Before being subdivided in the twentieth century, the land around the Woodruff House at 126 Woodruff Road in Farmington was farmland. Major Ozem Woodruff (1773-1849), who built the brick house around 1821, was a farmer who raised various livestock and operated a saw and grist mill. He also had an orchard and made gin, cider and brandy. In 1794 Ozem Woodruff married Martha Scott (1775-1843). Woodruff left Farmington in 1847 to join his oldest son Ozem in Louisiana. His youngest son George continued to run the farm in Farmington, which remained in the family into the twentieth century (c. 1934). The house has a large stone masonry addition dating to the twentieth century.

Wheeler’s Island House (2001)

Wheeler Island

Wheeler’s Island is one of the Thimble Islands, which are located in and around the harbor of Stony Creek in the southeast corner of Branford. Vacation homes, displaying a variety of architectural styles, are located throughout the archipelago.

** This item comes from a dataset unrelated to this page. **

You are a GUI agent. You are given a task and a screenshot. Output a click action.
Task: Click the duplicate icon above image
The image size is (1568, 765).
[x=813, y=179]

Not far off shore is Wheelers Island, first known as Page’s Island. In 1865 Henry B. Frisbie purchased the island from Alonson Hall and built a Victorian cottage with an Italianate cupola. Frank Wheeler of Meriden, an avid yachtsman, acquired the island in 1885 and the Wheeler family owned it until 1998. It was acquired by Christine Svenningsen, a wealthy widow. The old house on Wheeler’s Island was torn down in 1999, but soon replaced with a recreation. Svenningsen began purchasing more of the Thimble Islands from 2003 to 2007, spending $33 million and eventually owning ten. In 2010 she married John G. Chiarella, Jr., a landscaping entrepreneur whose company managed the island properties. The couple divorced three years later and a $250 million legal battle followed. Wheeler’s Island is also known as Ghost Island because it is reputed to be haunted.